Stimulating investment

So, why has UK investment been so weak? Some answers are familiar: policy uncertainty, underinvestment in public infrastructure, poor management practices, including short-termism, exacerbated by fragmented ownership structures and a lack of access to long term capital (e.g., from pension funds).”

Digging deeper reveals more complexity and a diversity of perspectives. For instance, we still lack a clear explanation for the UK’s weaker management quality, or why creative destruction fails to reallocate more resources faster toward the best-run firms. British firms often underinvest even when returns look promising.

Making the UK more attractive to global investors, in terms of expected risk adjusted returns, is a pre-requisite to generating inflows of global capital. This is particularly true in the carbon-constrained and digital markets of the future.

Yet the current outlook offers little hope of such a shift. Business confidence remains weak, while public sector gross investment is forecast to stay flat, as the government responds to mounting fiscal pressures, themselves born of enduring UK productivity weakness. Indeed, net investment is set to decrease from 2.7 per cent of GDP in 2024–25 to 2.4 per cent by 2029–30.

Public investment in depleted core infrastructure is necessary to enhance the returns to private investment. This investment must be rigorously assessed and subject to tough criteria but should be funded by public borrowing and implemented quickly.

The government’s recent decision to adjust fiscal rules to account for net investment and the preservation of net worth is a welcome step. But investment must also be calibrated to macroeconomic conditions to avoid higher for longer interest rates. This requires boosting UK savings.


A call to action

The UK is trapped in a low-capital, low-productivity equilibrium. The challenge is far greater than suggested by simply comparing past investment rates. The capital shortfall is a decades-in-the-making crisis that will take decades to fix. Every year of underinvestment deepens the rut. Marginal increases to public investment, combined with minor policy initiatives to encourage private investment, are a distraction. Fiscal and macroeconomic strategy, as well as specific business policies, must recognise this.

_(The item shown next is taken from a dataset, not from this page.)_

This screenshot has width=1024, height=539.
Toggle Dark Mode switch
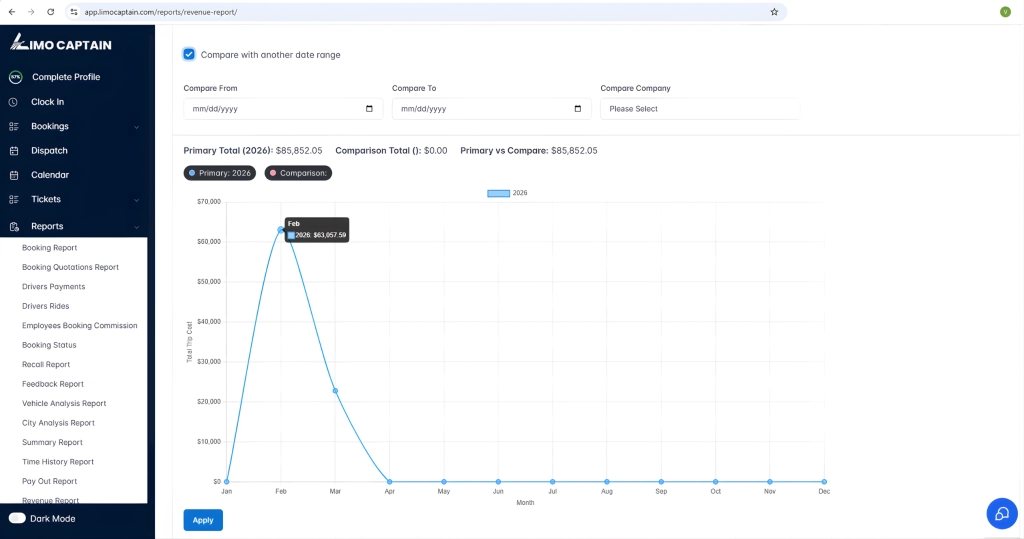click(x=17, y=518)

This is not a call for ‘more investment of any kind at any cost’. It is a call for the government to prioritise strategic reform to boost the UK’s investment performance as the fundamental driver of its economic and fiscal performance. An ambitious, credible and coordinated push is necessary to dislodge the UK from its low productivity/low capital stock equilibrium.

The government can play a catalytic role: crowding in private investment, reducing risk, creating future-ready markets, and investing in enabling infrastructure, especially for green and digital transitions. The payoff would be transformational: higher productivity, stronger growth, and a path to fiscal sustainability.

Britain is not doomed to stagnation. Britain’s workers are well-educated and capable. The country’s science base leads the world. But the tools they need—the capital to be productive—simply aren’t there. Fix that, and productivity, wages, and prosperity can soar. Ignore it, and stagnation will remain the UK’s defining economic condition.